By defining the term “minister” to apply only to “ordained, commissioned, or licensed ministers,” the tax code, regulations, Tax Court, and the IRS adopted a definition more restrictive than the analysis applied by the Supreme Court in its recent decision, and this may serve as a basis for liberalizing the Tax Court’s definition to include persons who perform ministerial functions but who are not formally recognized as ordained, commissioned, or licensed ministers.
3. The Supreme Court’s decision provides little if any guidance on the application of the ministerial exception in cases outside of employment discrimination claims. These include, for example, disputes between churches and church staff involving breach of contract claims, defamation, or the application of the Fair Labor Standards Act to ministers.

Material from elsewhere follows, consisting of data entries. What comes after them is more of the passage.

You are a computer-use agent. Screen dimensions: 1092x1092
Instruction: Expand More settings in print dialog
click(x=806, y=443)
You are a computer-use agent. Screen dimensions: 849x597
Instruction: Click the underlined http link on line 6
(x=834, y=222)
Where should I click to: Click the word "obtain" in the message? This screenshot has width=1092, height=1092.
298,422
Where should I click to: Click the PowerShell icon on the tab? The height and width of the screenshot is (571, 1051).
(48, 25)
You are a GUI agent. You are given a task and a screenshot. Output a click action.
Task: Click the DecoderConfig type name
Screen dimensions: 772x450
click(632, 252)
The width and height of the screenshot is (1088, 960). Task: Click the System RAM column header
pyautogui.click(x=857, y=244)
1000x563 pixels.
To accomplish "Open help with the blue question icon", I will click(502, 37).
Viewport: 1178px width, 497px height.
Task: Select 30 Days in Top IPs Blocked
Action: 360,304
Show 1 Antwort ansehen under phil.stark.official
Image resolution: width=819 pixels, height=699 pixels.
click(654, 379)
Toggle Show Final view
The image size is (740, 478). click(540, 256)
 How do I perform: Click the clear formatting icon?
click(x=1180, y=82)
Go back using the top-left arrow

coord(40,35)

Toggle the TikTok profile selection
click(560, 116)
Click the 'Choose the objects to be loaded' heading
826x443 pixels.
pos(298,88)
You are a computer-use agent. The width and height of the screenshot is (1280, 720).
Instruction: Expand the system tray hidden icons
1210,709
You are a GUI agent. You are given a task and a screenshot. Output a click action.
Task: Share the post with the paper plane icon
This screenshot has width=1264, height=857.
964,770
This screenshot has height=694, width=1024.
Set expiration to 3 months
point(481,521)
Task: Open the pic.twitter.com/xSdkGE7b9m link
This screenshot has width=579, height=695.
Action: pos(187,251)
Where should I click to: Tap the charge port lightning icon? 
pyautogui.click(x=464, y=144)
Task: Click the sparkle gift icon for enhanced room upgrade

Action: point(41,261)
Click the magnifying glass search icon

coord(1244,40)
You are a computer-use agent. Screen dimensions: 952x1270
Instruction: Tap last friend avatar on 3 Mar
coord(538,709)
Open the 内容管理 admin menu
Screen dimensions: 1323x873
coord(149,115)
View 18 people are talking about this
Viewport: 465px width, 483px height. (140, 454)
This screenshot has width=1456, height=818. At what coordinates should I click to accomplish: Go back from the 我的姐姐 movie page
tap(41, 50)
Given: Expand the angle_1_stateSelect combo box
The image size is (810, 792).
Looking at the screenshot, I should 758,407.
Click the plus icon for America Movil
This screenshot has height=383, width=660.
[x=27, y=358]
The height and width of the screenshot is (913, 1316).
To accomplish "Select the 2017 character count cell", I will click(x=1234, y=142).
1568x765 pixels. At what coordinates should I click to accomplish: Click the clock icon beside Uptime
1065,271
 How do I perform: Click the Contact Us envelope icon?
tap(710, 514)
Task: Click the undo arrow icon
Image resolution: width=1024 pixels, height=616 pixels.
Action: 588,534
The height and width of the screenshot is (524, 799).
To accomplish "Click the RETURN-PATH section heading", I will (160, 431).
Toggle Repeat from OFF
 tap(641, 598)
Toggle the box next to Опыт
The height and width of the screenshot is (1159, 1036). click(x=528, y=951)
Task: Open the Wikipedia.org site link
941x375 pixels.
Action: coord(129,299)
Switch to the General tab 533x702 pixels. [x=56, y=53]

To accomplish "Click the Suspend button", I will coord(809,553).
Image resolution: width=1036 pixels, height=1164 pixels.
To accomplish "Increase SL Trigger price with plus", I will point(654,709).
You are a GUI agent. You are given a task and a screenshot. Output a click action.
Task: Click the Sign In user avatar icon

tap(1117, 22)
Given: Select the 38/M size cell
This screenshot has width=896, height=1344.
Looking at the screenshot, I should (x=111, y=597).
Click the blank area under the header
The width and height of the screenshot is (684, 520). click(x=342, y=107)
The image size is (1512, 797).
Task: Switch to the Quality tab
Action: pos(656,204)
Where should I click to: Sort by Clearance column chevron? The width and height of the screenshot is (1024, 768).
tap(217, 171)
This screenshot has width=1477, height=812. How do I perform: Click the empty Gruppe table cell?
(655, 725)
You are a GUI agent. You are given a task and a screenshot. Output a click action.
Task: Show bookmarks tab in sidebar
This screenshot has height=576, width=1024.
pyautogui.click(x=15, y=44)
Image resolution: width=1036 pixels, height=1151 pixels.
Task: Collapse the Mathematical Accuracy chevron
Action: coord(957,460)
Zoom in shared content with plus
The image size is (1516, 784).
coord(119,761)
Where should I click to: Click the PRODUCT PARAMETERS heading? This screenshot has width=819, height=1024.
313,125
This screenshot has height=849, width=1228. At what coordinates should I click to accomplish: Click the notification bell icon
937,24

4. The Court made the following comments regarding church autonomy:
The First Amendment provides that “Congress shall make no law respecting an establishment of religion, or prohibiting the free exercise thereof.” Among other things, the Religion Clauses protect the right of churches and other religious institutions to decide matters “of faith and doctrine’” without government intrusion. State interference in that sphere would obviously violate the free exercise of religion, and any attempt by government to dictate or even to influence such matters would constitute one of the central attributes of an establishment of religion. The First Amendment outlaws such intrusion. The independence of religious institutions in matters of “faith and doctrine” is closely linked to independence in what we have termed “‘matters of church government.” This does not mean that religious institutions enjoy a general immunity from secular laws, but it does protect their autonomy with respect to internal management decisions that are essential to the institution’s central mission. And a component of this autonomy is the selection of the individuals who play certain key roles.
The “ministerial exception” was based on this insight. Under this rule, courts are bound to stay out of employment disputes involving those holding certain important positions with churches and other religious institutions. The rule appears to have acquired the label “ministerial exception” because the individuals involved in pioneering cases were described as “ministers.” See McClure v. Salvation Army, 460 F. 2d 553, 558–559 (CA5 1972); Rayburn v. General Conference of Seventh-day Adventists, 772 F. 2d 1164, 1168 (CA4 1985). Not all pre-Hosanna-Tabor decisions applying the exception involved “ministers” or even members of the clergy. See, e.g., EEOC v. Southwestern Baptist Theological Seminary, 651 F. 2d 277, 283–284 (CA5 1981); EEOC v. Roman.